Source text
EDITORIAL: Tensions have been mounting between Pakistan and the Afghan Taliban government, leading every once in a while to clashes at the Torkham and Chaman border crossings. In the latest incident on Monday, the Torkham crossing was closed following an exchange of fire that went on for over an hour, causing injuries to one Pakistani soldier.
The Afghan authorities said the border had been closed for travel and transit trade because “Pakistan has not abided by its commitments”.
Though they did give any details according to media reports, the Kabul government was annoyed by an unannounced ban on the travel of Afghan patients seeking treatment in Pakistan.
The ban, apparently, has been placed to stop TTP (Tehreek-e-Taliban Pakistan) terrorists from using the facility to enter Pakistan pretending to be Afghan citizens.
The TTP, an ally of the Afghan Taliban in their war against the US-led NATO forces, is known to have been enjoying their ideological brothers’ hospitality, who until recently also hosted several rounds of TTP ‘peace talks’ with Pakistan. The talks did not go anywhere, yet under a premature unannounced agreement a large number of TTP militants were allowed to come back to Pakistan to be reintegrated into this society.
Instead, they have used the opportunity to regroup in their previous base of operations in the tribal districts of Khyber Pakhtunkhwa and also activate their sleeper cells to launch terrorist attacks on the security forces, the police as well as civilians.
Commenting on these developments in an interview with German DW Urdu radio and US-based broadcaster CNBC during his stay in Munich to attend an international security conference, Foreign Minister Bilawal Bhutto Zardari said that mixed signals from the Pakistan side were responsible for the Afghan Taliban’s inaction against the outlawed TTP.
While rightly describing the policy of negotiating with the TTP terrorists as appeasement, he blamed it on the previous PTI government, saying “following the fall of Kabul, the government that preceded ours started negotiating with these very same terrorist groups and without preconditions, such as disarmament of them [according to independent sources, however, the ‘return home’ agreement did include this key pre-condition but compliance was not ensured]”.

(Stored data)
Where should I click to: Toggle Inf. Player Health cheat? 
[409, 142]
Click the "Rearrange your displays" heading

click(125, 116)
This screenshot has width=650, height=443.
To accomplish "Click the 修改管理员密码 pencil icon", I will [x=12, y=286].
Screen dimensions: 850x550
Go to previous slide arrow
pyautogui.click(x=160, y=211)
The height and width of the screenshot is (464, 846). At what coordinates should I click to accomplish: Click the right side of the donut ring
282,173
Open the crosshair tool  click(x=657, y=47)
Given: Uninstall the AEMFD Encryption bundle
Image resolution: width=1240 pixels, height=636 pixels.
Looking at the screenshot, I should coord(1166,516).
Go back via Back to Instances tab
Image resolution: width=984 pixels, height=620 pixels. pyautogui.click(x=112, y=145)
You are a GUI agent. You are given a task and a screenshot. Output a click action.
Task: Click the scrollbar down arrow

Instructions
a. Decide whether each statement agrees with the editorial on Pakistan–Afghan Taliban tensions: (i) the Torkham crossing was closed after an exchange of fire lasting more than an hour; (ii) two Pakistani soldiers were injured in Monday's incident; (iii) Bilawal Bhutto Zardari was in Munich to attend an international security conference. For each, answer yes or no and quote the deciding words of the editorial.
b. Please retype part of the editorial word for word, beginning at the words "The TTP, an" and stopping after "into this society.".
c. Write what comes next in the editorial on Pakistan–Afghan Taliban tensions, picking up after its last sentence.
The items stand apart from the editorial and are separate material.

Results
a.
(i) Yes: "the Torkham crossing was closed following an exchange of fire that went on for over an hour"
(ii) No: "causing injuries to one Pakistani soldier"
(iii) Yes: "during his stay in Munich to attend an international security conference"

b.
The TTP, an ally of the Afghan Taliban in their war against the US-led NATO forces, is known to have been enjoying their ideological brothers’ hospitality, who until recently also hosted several rounds of TTP ‘peace talks’ with Pakistan. The talks did not go anywhere, yet under a premature unannounced agreement a large number of TTP militants were allowed to come back to Pakistan to be reintegrated into this society.

c.
Indeed, PTI leader Imran Khan bears part of the responsibility for that appeasement policy. He still defends his decision to let these killers of more than 80,000 Pakistanis - including 132 children and 17 staff members of the Army Public School in Peshawar - come back, arguing that either all those men had to be killed or allowed to return and reintegrate into society.
The second was option taken that, as Bilawal put it, blew up in Pakistan’s face. As things go in Pakistan it also needs to be recognized that foreign and security policies are hardly the preserve of civilian governments.
Khan is blame-able for willingly supporting and owning up to a bad strategy based on sentiments of brotherhood and hopes of a rapprochement. The others involved are equally, if not more, responsible for the disastrous consequences their pacification policy has brought upon the people.
Now that the inevitable has happened, Pakistan should ask the Afghan Taliban to rein in their TTP friends (or counterparts from across the border) without any further loss of time. In fact, the Foreign Minister’s assertion at the security conference that the risks of armed fighting stemming from Afghan soil could affect the world has been noted with alarm by Kabul.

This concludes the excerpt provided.